◆ EXERCISE DETAILS
Retype the records below so that each one matches exactly.

◆ SOURCE MATERIAL
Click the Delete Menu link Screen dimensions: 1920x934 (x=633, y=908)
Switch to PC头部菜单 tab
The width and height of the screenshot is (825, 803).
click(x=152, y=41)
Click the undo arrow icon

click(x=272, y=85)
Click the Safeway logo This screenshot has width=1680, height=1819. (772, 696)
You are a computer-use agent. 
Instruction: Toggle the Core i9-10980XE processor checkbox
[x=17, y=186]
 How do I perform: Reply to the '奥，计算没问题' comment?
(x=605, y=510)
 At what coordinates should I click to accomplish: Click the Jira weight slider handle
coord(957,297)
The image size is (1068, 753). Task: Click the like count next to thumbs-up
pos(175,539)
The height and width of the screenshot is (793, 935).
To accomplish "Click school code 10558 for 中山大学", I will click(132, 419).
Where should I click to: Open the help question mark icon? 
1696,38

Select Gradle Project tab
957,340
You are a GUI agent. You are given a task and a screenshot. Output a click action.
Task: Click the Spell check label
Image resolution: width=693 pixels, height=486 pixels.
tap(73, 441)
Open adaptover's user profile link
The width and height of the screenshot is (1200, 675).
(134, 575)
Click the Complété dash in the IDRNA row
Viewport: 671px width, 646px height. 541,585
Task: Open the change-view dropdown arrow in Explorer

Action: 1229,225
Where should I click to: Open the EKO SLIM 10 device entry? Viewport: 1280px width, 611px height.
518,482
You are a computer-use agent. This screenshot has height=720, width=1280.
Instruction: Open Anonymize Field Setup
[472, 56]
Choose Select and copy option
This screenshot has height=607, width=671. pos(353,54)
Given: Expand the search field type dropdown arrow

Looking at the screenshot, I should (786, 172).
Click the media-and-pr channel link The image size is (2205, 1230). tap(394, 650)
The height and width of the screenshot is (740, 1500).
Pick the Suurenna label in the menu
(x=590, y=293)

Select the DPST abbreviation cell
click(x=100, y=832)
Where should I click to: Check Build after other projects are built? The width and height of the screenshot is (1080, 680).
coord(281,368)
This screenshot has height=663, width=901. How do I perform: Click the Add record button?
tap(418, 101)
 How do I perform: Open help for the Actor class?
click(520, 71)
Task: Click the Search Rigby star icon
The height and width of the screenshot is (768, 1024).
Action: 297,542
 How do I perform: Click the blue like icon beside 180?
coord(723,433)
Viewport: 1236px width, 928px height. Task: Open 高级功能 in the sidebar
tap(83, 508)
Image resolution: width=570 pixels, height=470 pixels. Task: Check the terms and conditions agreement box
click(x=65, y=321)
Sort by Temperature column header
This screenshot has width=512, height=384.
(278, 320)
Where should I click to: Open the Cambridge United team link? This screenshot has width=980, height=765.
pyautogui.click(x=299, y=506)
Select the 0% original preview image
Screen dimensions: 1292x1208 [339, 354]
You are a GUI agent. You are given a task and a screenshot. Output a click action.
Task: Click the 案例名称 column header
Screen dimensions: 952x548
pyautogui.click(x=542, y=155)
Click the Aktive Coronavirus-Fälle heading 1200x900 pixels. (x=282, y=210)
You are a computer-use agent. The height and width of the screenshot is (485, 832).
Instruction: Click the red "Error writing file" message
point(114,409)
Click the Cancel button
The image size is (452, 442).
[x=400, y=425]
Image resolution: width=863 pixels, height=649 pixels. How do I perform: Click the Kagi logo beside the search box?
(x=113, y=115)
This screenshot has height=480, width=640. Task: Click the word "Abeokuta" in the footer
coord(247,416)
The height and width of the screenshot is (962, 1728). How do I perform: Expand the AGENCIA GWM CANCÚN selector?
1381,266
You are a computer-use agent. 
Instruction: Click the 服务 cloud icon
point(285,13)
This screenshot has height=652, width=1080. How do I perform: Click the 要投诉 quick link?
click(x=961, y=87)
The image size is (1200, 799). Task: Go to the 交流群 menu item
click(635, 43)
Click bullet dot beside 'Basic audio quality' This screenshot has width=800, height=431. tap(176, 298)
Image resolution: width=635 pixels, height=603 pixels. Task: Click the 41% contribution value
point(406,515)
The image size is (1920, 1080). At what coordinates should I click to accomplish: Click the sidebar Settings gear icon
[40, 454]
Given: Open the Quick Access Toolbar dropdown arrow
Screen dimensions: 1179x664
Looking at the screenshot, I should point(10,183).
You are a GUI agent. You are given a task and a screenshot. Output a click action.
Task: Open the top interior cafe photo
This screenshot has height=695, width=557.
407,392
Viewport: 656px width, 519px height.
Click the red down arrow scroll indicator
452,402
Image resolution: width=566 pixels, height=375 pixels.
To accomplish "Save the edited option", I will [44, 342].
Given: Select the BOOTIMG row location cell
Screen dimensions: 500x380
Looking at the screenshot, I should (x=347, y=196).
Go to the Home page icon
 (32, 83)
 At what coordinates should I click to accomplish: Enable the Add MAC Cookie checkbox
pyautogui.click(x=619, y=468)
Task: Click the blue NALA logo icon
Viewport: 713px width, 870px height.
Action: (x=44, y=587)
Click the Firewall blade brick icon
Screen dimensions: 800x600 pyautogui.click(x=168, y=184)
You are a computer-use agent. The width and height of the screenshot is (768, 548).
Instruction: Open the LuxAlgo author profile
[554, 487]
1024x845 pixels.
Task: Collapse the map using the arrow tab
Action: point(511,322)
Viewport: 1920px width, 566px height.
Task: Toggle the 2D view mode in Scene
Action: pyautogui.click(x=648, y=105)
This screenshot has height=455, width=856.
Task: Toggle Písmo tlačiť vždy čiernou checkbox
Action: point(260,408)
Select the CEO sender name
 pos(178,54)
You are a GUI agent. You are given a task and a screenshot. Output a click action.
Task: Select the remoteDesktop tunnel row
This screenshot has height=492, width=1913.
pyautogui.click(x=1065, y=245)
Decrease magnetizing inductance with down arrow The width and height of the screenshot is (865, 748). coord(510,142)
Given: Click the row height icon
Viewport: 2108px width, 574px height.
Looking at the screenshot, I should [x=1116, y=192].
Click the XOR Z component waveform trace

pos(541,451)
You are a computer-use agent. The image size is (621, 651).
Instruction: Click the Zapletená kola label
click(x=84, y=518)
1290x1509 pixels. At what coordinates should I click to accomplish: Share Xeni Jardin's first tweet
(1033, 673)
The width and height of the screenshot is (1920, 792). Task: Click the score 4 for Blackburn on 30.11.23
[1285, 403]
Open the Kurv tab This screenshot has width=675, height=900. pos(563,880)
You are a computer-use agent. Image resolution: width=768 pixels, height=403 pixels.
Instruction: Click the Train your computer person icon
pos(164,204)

◆ ANSWER BOX
Click the Delete Menu link Screen dimensions: 1920x934 (x=633, y=908)
Switch to PC头部菜单 tab
The width and height of the screenshot is (825, 803).
click(x=152, y=41)
Click the undo arrow icon

click(x=272, y=85)
Click the Safeway logo This screenshot has width=1680, height=1819. (772, 696)
You are a computer-use agent. 
Instruction: Toggle the Core i9-10980XE processor checkbox
[x=17, y=186]
 How do I perform: Reply to the '奥，计算没问题' comment?
(x=605, y=510)
 At what coordinates should I click to accomplish: Click the Jira weight slider handle
coord(957,297)
The image size is (1068, 753). Task: Click the like count next to thumbs-up
pos(175,539)
The height and width of the screenshot is (793, 935).
To accomplish "Click school code 10558 for 中山大学", I will click(132, 419).
Where should I click to: Open the help question mark icon? 
1696,38

Select Gradle Project tab
957,340
You are a GUI agent. You are given a task and a screenshot. Output a click action.
Task: Click the Spell check label
Image resolution: width=693 pixels, height=486 pixels.
tap(73, 441)
Open adaptover's user profile link
The width and height of the screenshot is (1200, 675).
(134, 575)
Click the Complété dash in the IDRNA row
Viewport: 671px width, 646px height. 541,585
Task: Open the change-view dropdown arrow in Explorer

Action: 1229,225
Where should I click to: Open the EKO SLIM 10 device entry? Viewport: 1280px width, 611px height.
518,482
You are a computer-use agent. This screenshot has height=720, width=1280.
Instruction: Open Anonymize Field Setup
[472, 56]
Choose Select and copy option
This screenshot has height=607, width=671. pos(353,54)
Given: Expand the search field type dropdown arrow

Looking at the screenshot, I should (786, 172).
Click the media-and-pr channel link The image size is (2205, 1230). tap(394, 650)
The height and width of the screenshot is (740, 1500).
Pick the Suurenna label in the menu
(x=590, y=293)

Select the DPST abbreviation cell
click(x=100, y=832)
Where should I click to: Check Build after other projects are built? The width and height of the screenshot is (1080, 680).
coord(281,368)
This screenshot has height=663, width=901. How do I perform: Click the Add record button?
tap(418, 101)
 How do I perform: Open help for the Actor class?
click(520, 71)
Task: Click the Search Rigby star icon
The height and width of the screenshot is (768, 1024).
Action: 297,542
 How do I perform: Click the blue like icon beside 180?
coord(723,433)
Viewport: 1236px width, 928px height. Task: Open 高级功能 in the sidebar
tap(83, 508)
Image resolution: width=570 pixels, height=470 pixels. Task: Check the terms and conditions agreement box
click(x=65, y=321)
Sort by Temperature column header
This screenshot has width=512, height=384.
(278, 320)
Where should I click to: Open the Cambridge United team link? This screenshot has width=980, height=765.
pyautogui.click(x=299, y=506)
Select the 0% original preview image
Screen dimensions: 1292x1208 [339, 354]
You are a GUI agent. You are given a task and a screenshot. Output a click action.
Task: Click the 案例名称 column header
Screen dimensions: 952x548
pyautogui.click(x=542, y=155)
Click the Aktive Coronavirus-Fälle heading 1200x900 pixels. (x=282, y=210)
You are a computer-use agent. The height and width of the screenshot is (485, 832).
Instruction: Click the red "Error writing file" message
point(114,409)
Click the Cancel button
The image size is (452, 442).
[x=400, y=425]
Image resolution: width=863 pixels, height=649 pixels. How do I perform: Click the Kagi logo beside the search box?
(x=113, y=115)
This screenshot has height=480, width=640. Task: Click the word "Abeokuta" in the footer
coord(247,416)
The height and width of the screenshot is (962, 1728). How do I perform: Expand the AGENCIA GWM CANCÚN selector?
1381,266
You are a computer-use agent. 
Instruction: Click the 服务 cloud icon
point(285,13)
This screenshot has height=652, width=1080. How do I perform: Click the 要投诉 quick link?
click(x=961, y=87)
The image size is (1200, 799). Task: Go to the 交流群 menu item
click(635, 43)
Click bullet dot beside 'Basic audio quality' This screenshot has width=800, height=431. tap(176, 298)
Image resolution: width=635 pixels, height=603 pixels. Task: Click the 41% contribution value
point(406,515)
The image size is (1920, 1080). At what coordinates should I click to accomplish: Click the sidebar Settings gear icon
[40, 454]
Given: Open the Quick Access Toolbar dropdown arrow
Screen dimensions: 1179x664
Looking at the screenshot, I should point(10,183).
You are a GUI agent. You are given a task and a screenshot. Output a click action.
Task: Open the top interior cafe photo
This screenshot has height=695, width=557.
407,392
Viewport: 656px width, 519px height.
Click the red down arrow scroll indicator
452,402
Image resolution: width=566 pixels, height=375 pixels.
To accomplish "Save the edited option", I will [44, 342].
Given: Select the BOOTIMG row location cell
Screen dimensions: 500x380
Looking at the screenshot, I should (x=347, y=196).
Go to the Home page icon
 (32, 83)
 At what coordinates should I click to accomplish: Enable the Add MAC Cookie checkbox
pyautogui.click(x=619, y=468)
Task: Click the blue NALA logo icon
Viewport: 713px width, 870px height.
Action: (x=44, y=587)
Click the Firewall blade brick icon
Screen dimensions: 800x600 pyautogui.click(x=168, y=184)
You are a computer-use agent. The width and height of the screenshot is (768, 548).
Instruction: Open the LuxAlgo author profile
[554, 487]
1024x845 pixels.
Task: Collapse the map using the arrow tab
Action: point(511,322)
Viewport: 1920px width, 566px height.
Task: Toggle the 2D view mode in Scene
Action: pyautogui.click(x=648, y=105)
This screenshot has height=455, width=856.
Task: Toggle Písmo tlačiť vždy čiernou checkbox
Action: point(260,408)
Select the CEO sender name
 pos(178,54)
You are a GUI agent. You are given a task and a screenshot. Output a click action.
Task: Select the remoteDesktop tunnel row
This screenshot has height=492, width=1913.
pyautogui.click(x=1065, y=245)
Decrease magnetizing inductance with down arrow The width and height of the screenshot is (865, 748). coord(510,142)
Given: Click the row height icon
Viewport: 2108px width, 574px height.
Looking at the screenshot, I should [x=1116, y=192].
Click the XOR Z component waveform trace

pos(541,451)
You are a computer-use agent. The image size is (621, 651).
Instruction: Click the Zapletená kola label
click(x=84, y=518)
1290x1509 pixels. At what coordinates should I click to accomplish: Share Xeni Jardin's first tweet
(1033, 673)
The width and height of the screenshot is (1920, 792). Task: Click the score 4 for Blackburn on 30.11.23
[1285, 403]
Open the Kurv tab This screenshot has width=675, height=900. pos(563,880)
You are a computer-use agent. Image resolution: width=768 pixels, height=403 pixels.
Instruction: Click the Train your computer person icon
pos(164,204)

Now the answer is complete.